68% des Marocains considèrent le changement climatique comme une urgence

68% des Marocains considèrent le changement climatique comme une urgence

Selon les résultats de l’étude baptisée «Vote populaire pour le climat»

Le Programme des Nations Unies pour le Développement (PNUD) a publié les résultats de la plus grande enquête d’opinion publique sur le changement climatique jamais réalisée. Baptisée «Peoples’Climate Vote» (Vote populaire pour le climat), cette étude, menée en collaboration avec l’Université d’Oxford dans 50 pays abritant plus de la moitié de la population mondiale, révèle ainsi que 68% des Marocains se disent inquiets et considèrent le changement climatique comme une urgence mondiale. Selon les résultats, 52% d’entre eux estiment que des mesures d’envergure doivent être prises d’urgence. En effet, les moins de 18 ans représentent 69% des répondants alarmés par le changement climatique. L’enquête ressort, de plus, que les répondants souhaitent l’adoption de politiques climatiques plus ambitieuses que celles appliquées actuellement dans six domaines d’action, à savoir l’énergie, l’économie, les transports, l’agriculture et l’alimentation, la nature et la protection des personnes.
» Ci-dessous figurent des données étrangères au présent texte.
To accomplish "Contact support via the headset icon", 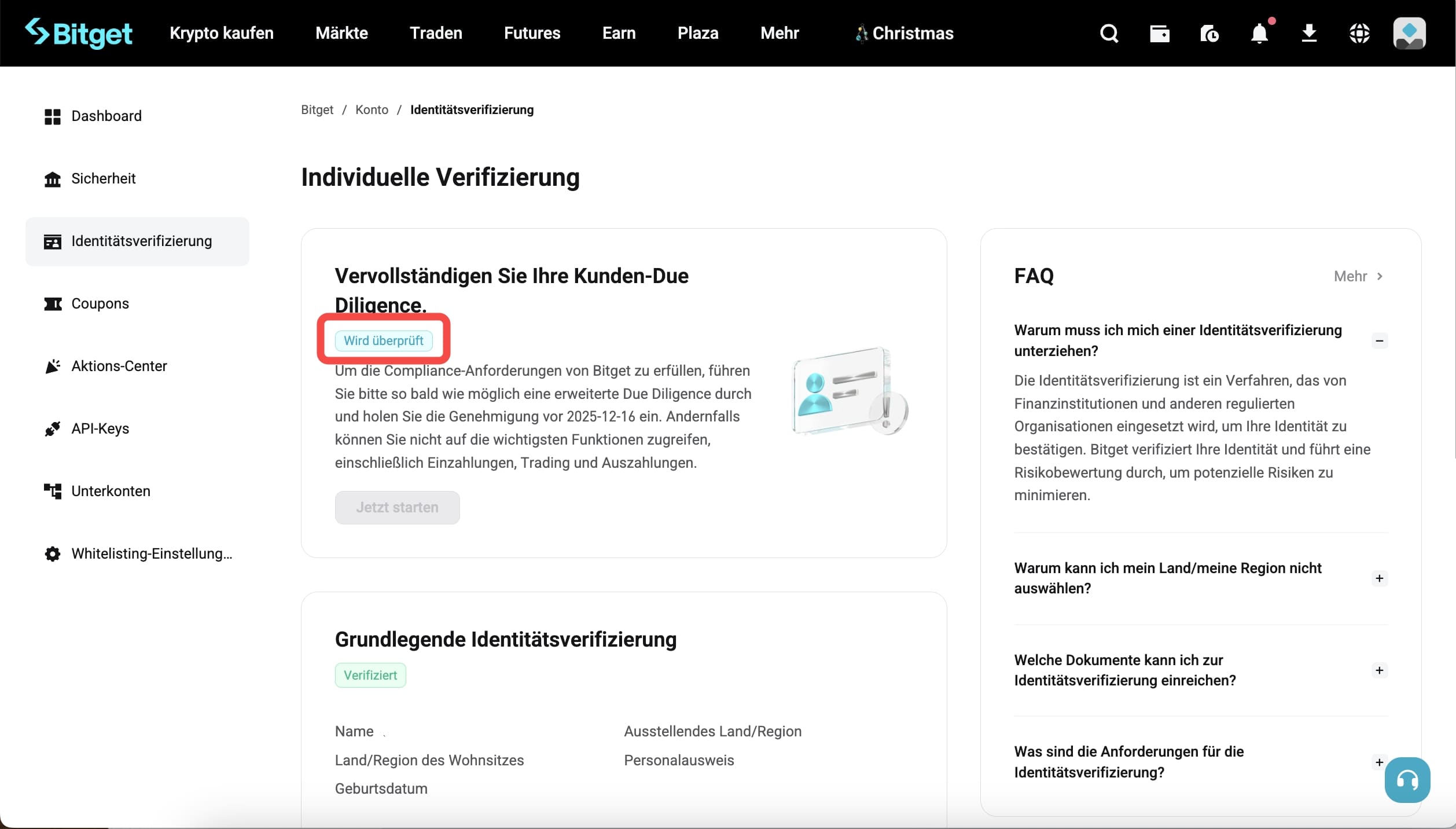I will pyautogui.click(x=1407, y=780).
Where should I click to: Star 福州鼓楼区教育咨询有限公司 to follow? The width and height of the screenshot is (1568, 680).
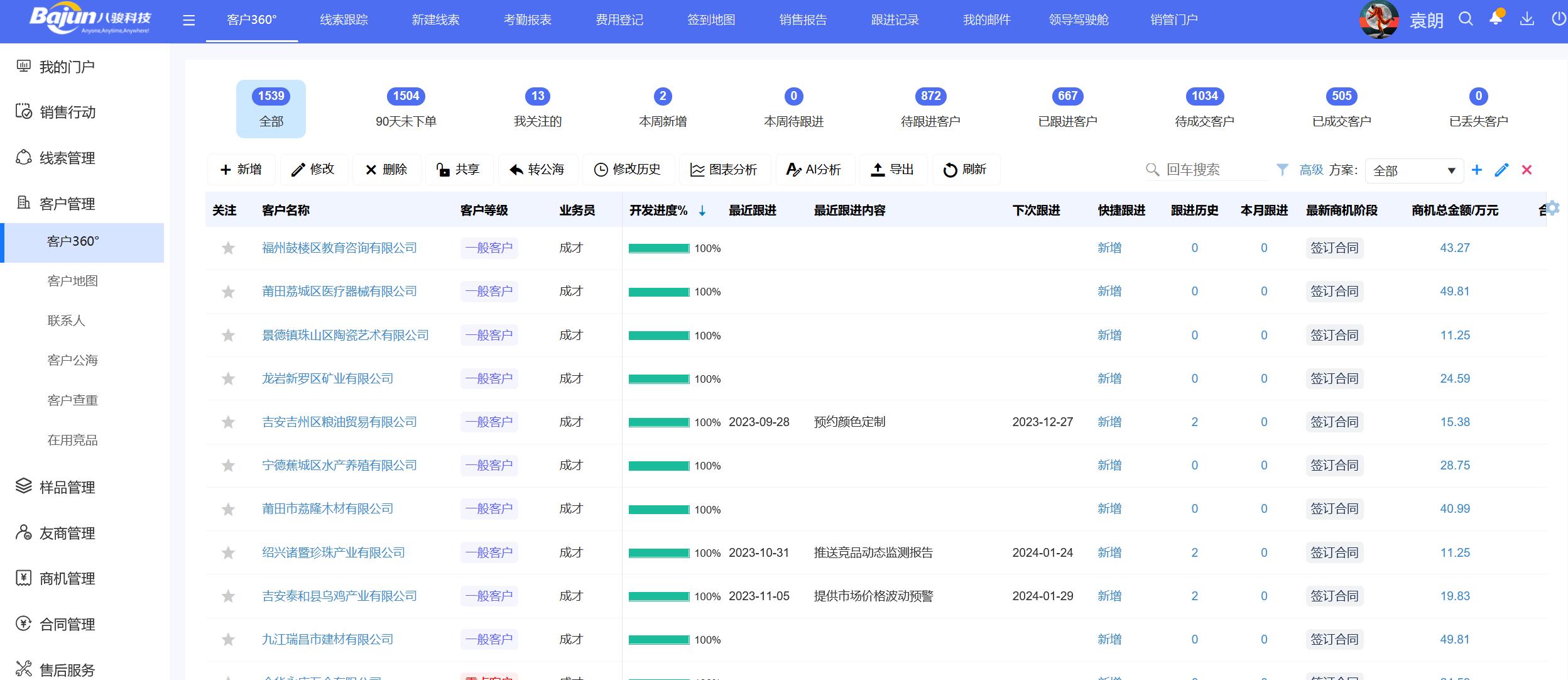[x=228, y=248]
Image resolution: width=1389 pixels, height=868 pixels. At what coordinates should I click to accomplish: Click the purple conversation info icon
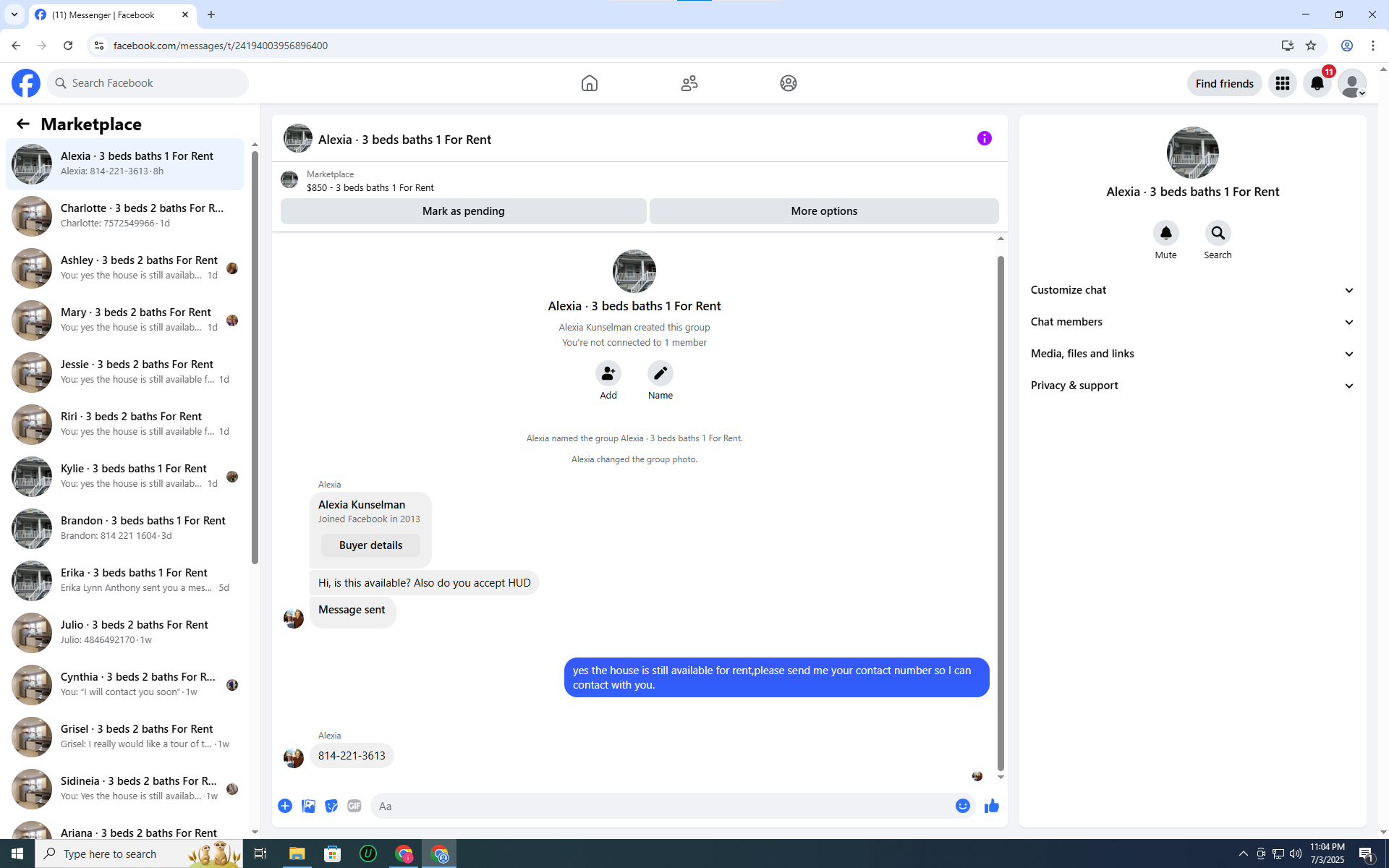pyautogui.click(x=984, y=138)
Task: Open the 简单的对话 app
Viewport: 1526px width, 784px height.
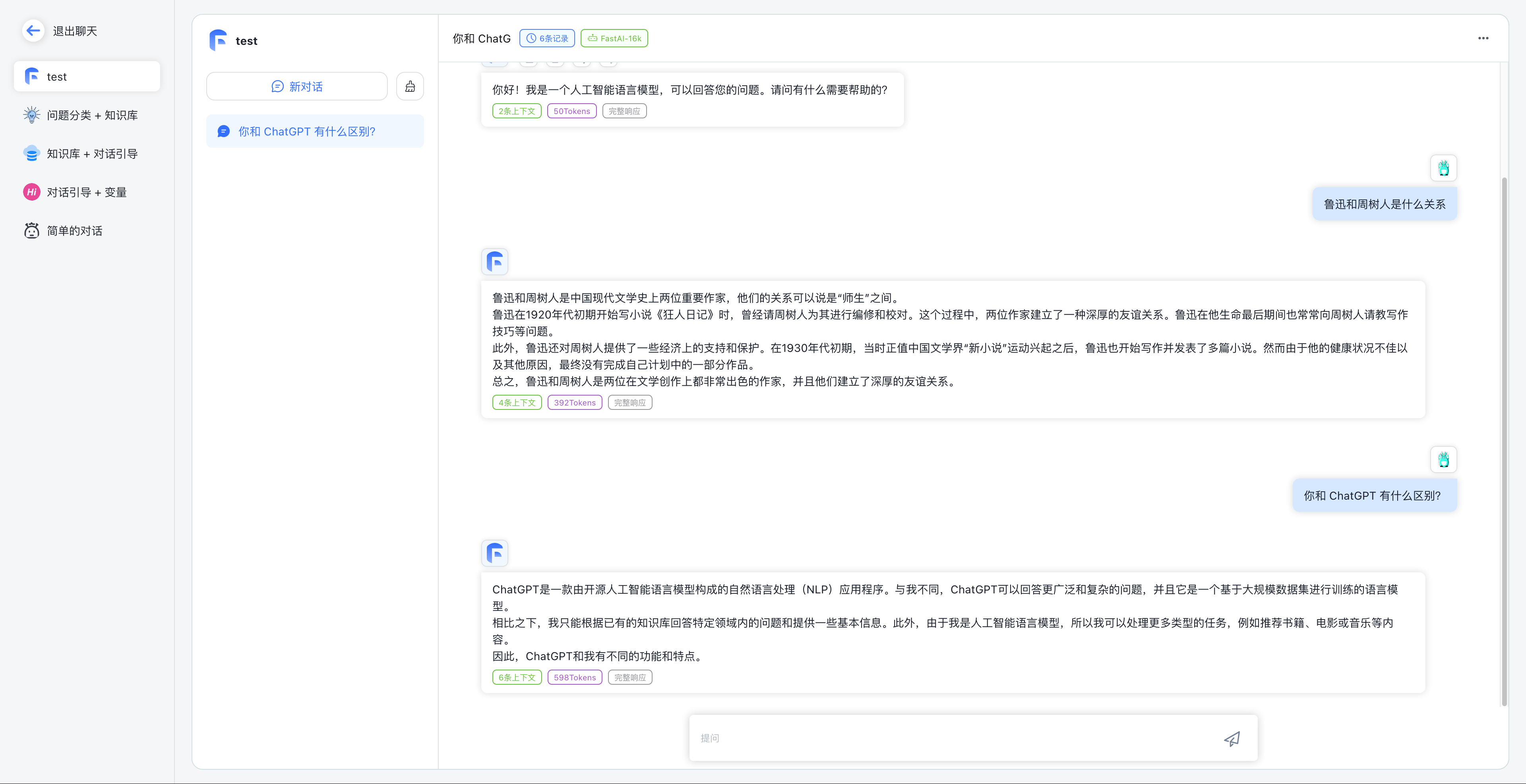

Dans ce sens, 44% des Marocains recommandent d’utiliser des techniques agricoles respectueuses du climat, 44% souhaitent utiliser l’énergie solaire, éolienne et renouvelable, 47% veulent conserver les forêts et les terres, 44% sont pour des voitures et des bus électriques plus propres, ou des vélos. L’étude révèle également que 44% préconisent l’investissement dans les entreprises et les emplois verts, 39% souhaitent installer davantage de systèmes d’alerte rapide en cas de catastrophe, 38% estiment construire des infrastructures et préserver la nature pour protéger les vies et les moyens de subsistance, 34% pensent qu’il faut garder l’océan et les voies navigables en bonne santé, 33% recommandent d’améliorer la conception et la planification des villes et des communautés rurales et 31% veulent faire payer aux entreprises leur pollution.

Pour noter, l’enquête «Vote populaire pour le climat» a été distribuée via des réseaux de jeux mobiles afin d’inclure des groupes de personnes difficiles à atteindre avec les méthodes de sondage traditionnelles, comme les moins de 18 ans. Les experts de l’Université d’Oxford ont pondéré l’immense échantillon de répondants afin qu’il soit représentatif des profils de population dans les pays sondés pour ce qui est de l’âge, du genre et du niveau d’instruction, ce qui a permis d’aboutir à une marge d’erreur de seulement +/- 2%.

En utilisant une approche nouvelle et non conventionnelle des sondages, cette étude, selon le PNUD, est un pilier de la campagne Mission 1.5 lancée en 2020 par le Programme des Nations Unies pour le Développement et des partenaires, dont l’Université d’Oxford, et un certain nombre d’organisations non gouvernementales (ONG), pour éduquer les gens sur les solutions au changement climatique et leur demander les mesures que les gouvernements devraient prendre. «L’objectif du vote des peuples pour le climat est de connecter le public aux décideurs politiques – et de fournir à ces derniers des informations fiables sur la question de savoir si les gens considèrent le changement climatique comme une urgence et comment ils souhaitent que leur pays réagisse», explique le PNUD.